How to complete this task =>
Please transcribe only the lines between the one containing "Click the Förläng förfallodatum link" and the end of the records, both ends included, exactly as written; skip every picture.

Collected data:
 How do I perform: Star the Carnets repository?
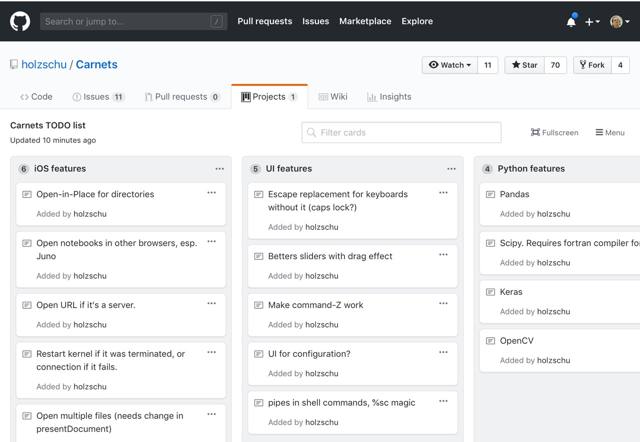524,65
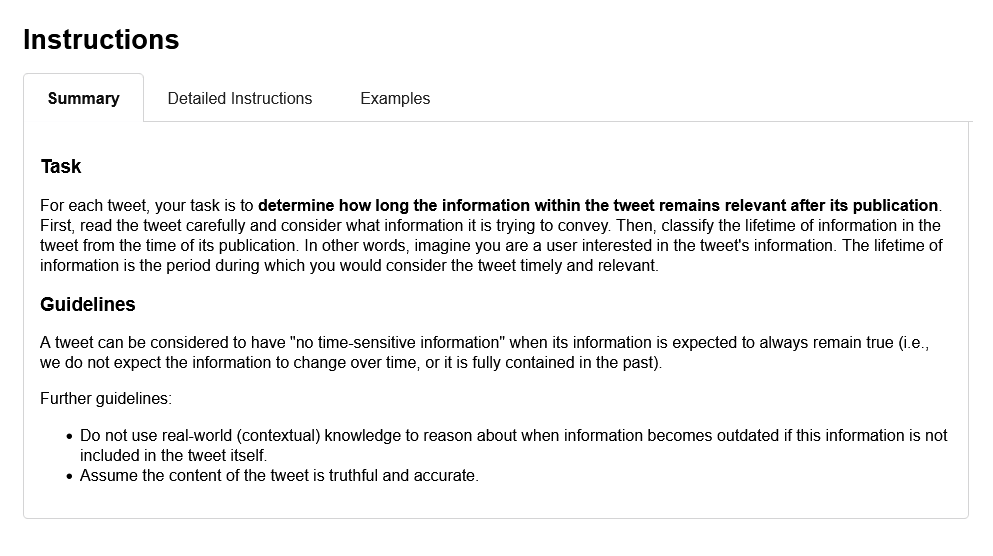
Task: Click the Guidelines section heading
Action: (x=88, y=304)
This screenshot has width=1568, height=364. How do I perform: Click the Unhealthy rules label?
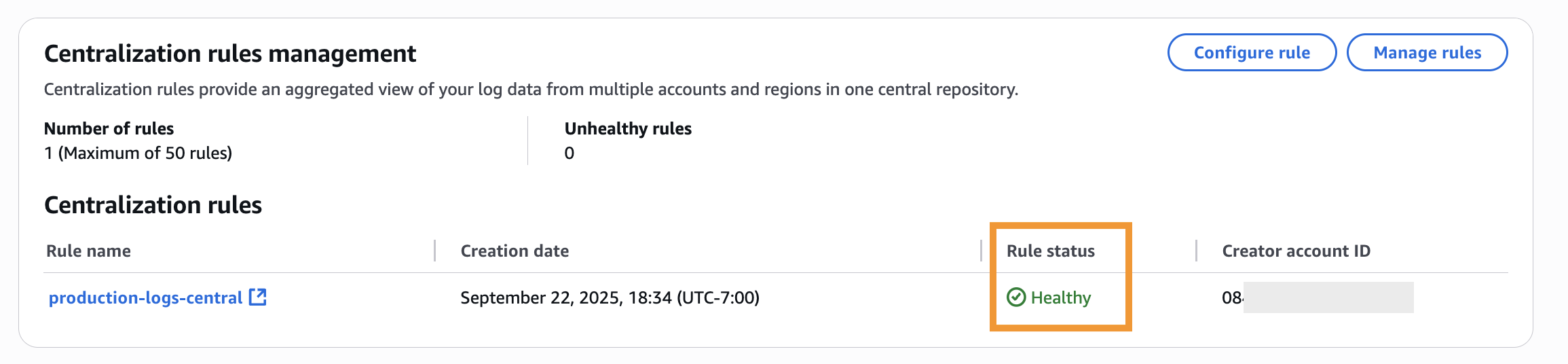pyautogui.click(x=628, y=128)
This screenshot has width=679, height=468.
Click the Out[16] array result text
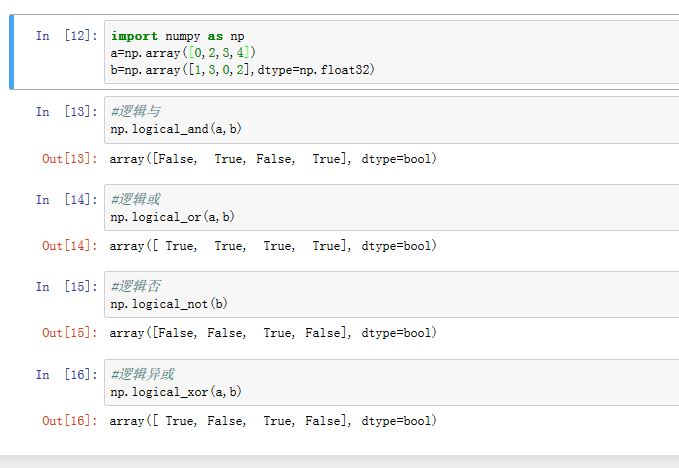(x=273, y=421)
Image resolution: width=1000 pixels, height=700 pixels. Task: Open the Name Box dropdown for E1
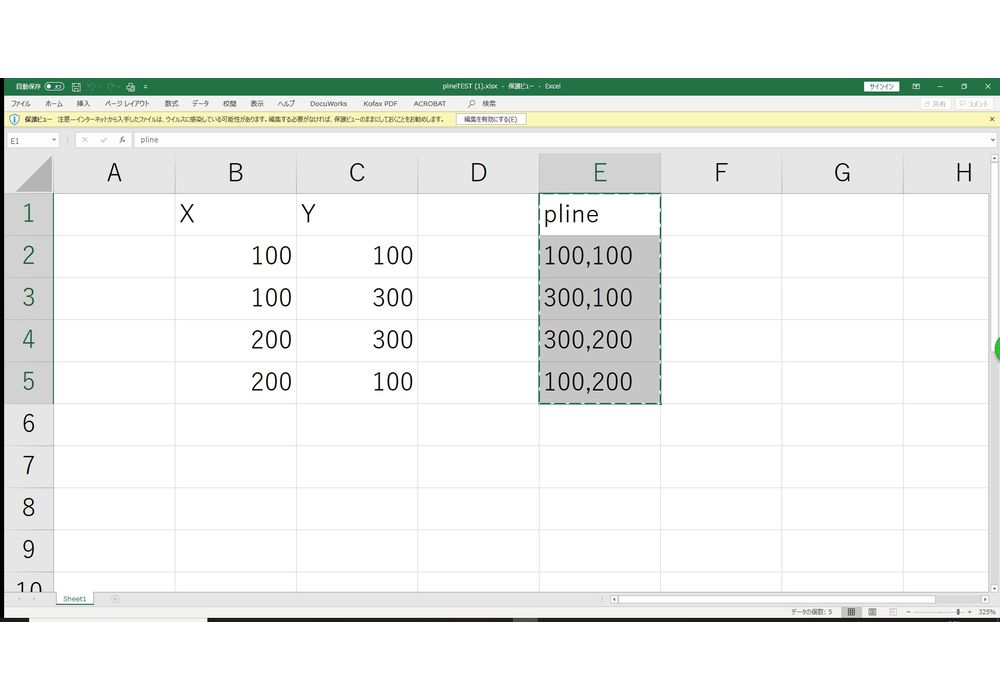coord(53,140)
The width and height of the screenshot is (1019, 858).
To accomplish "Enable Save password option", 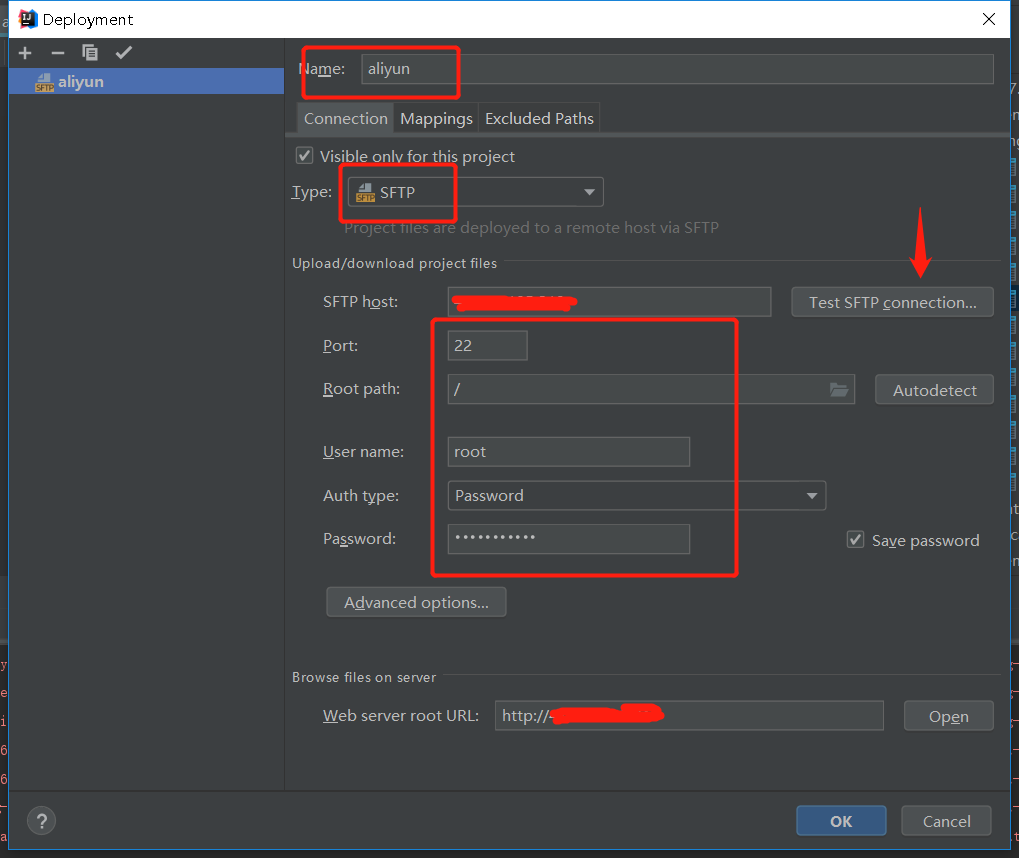I will click(855, 539).
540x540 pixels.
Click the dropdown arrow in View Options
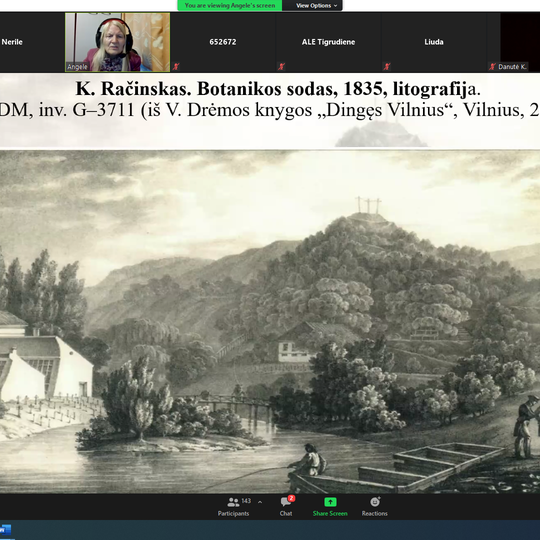335,6
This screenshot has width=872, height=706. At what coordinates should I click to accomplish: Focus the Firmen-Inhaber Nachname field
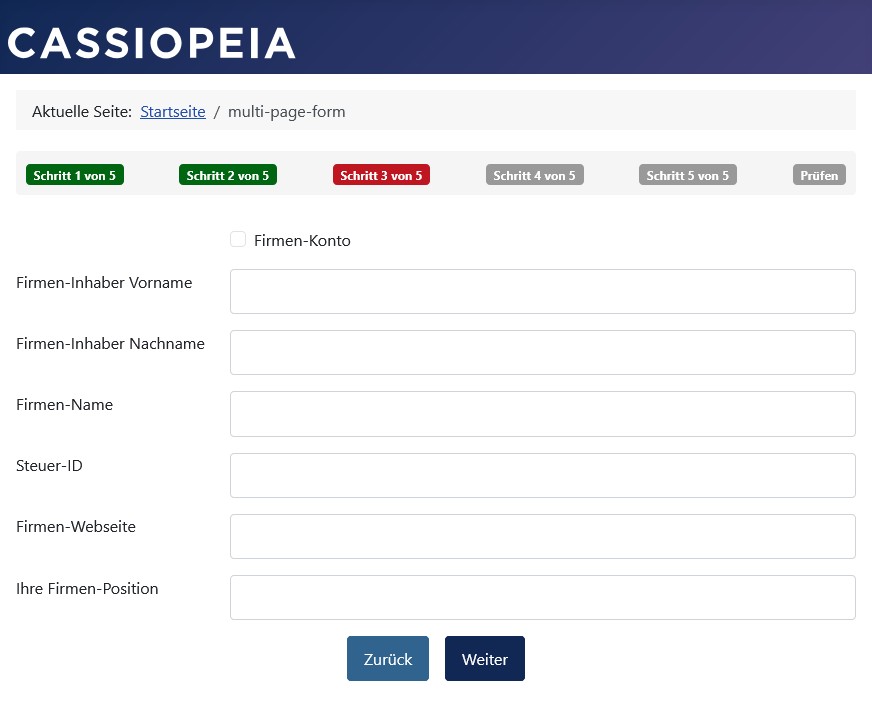click(542, 352)
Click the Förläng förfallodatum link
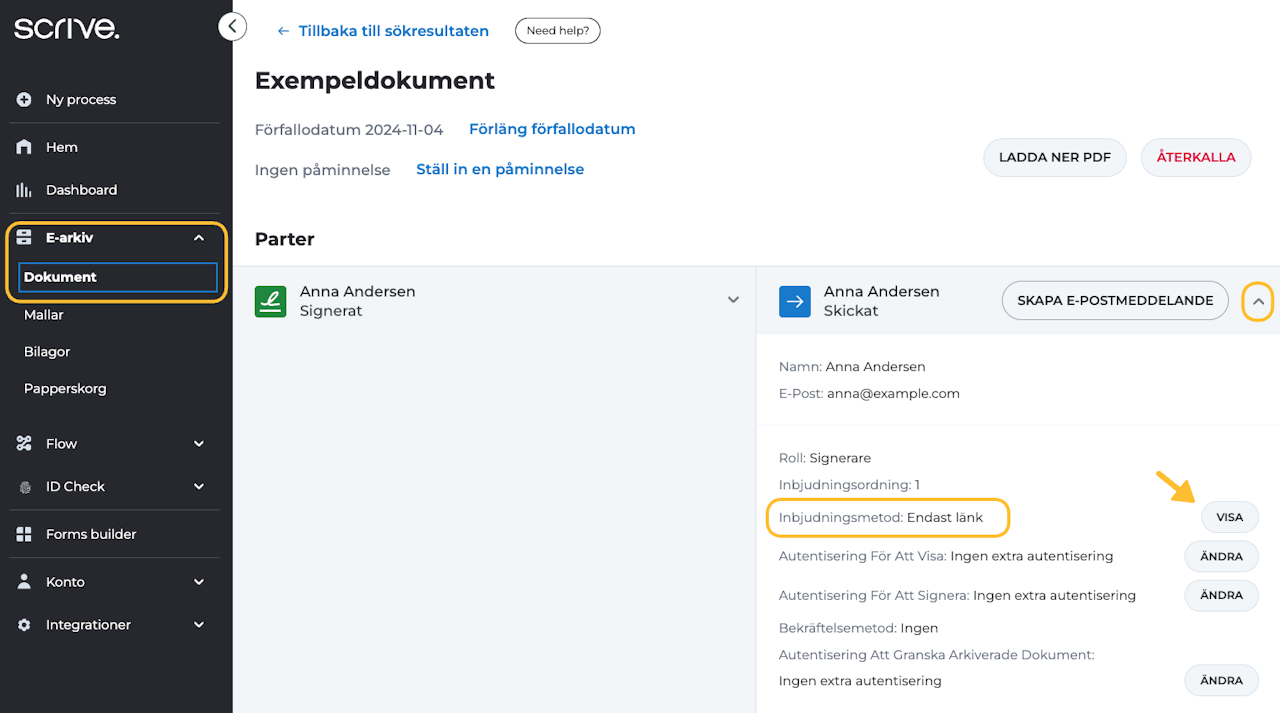Image resolution: width=1280 pixels, height=713 pixels. coord(552,129)
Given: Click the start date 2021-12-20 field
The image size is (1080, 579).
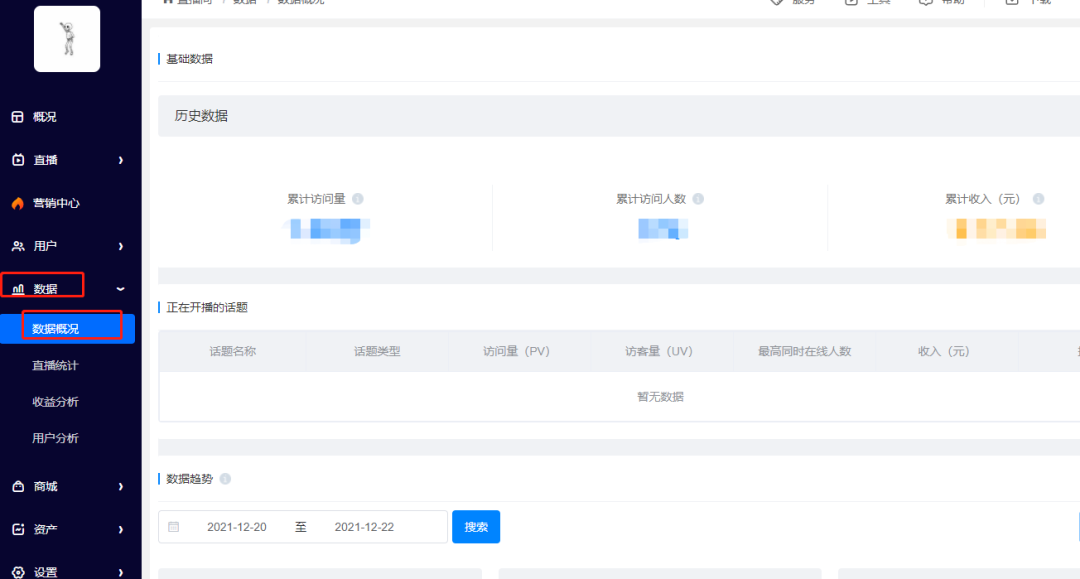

Exercise solution =>
Click the Förläng förfallodatum link
Image resolution: width=1280 pixels, height=713 pixels. coord(552,129)
Given: Click the start date 2021-12-20 field
The image size is (1080, 579).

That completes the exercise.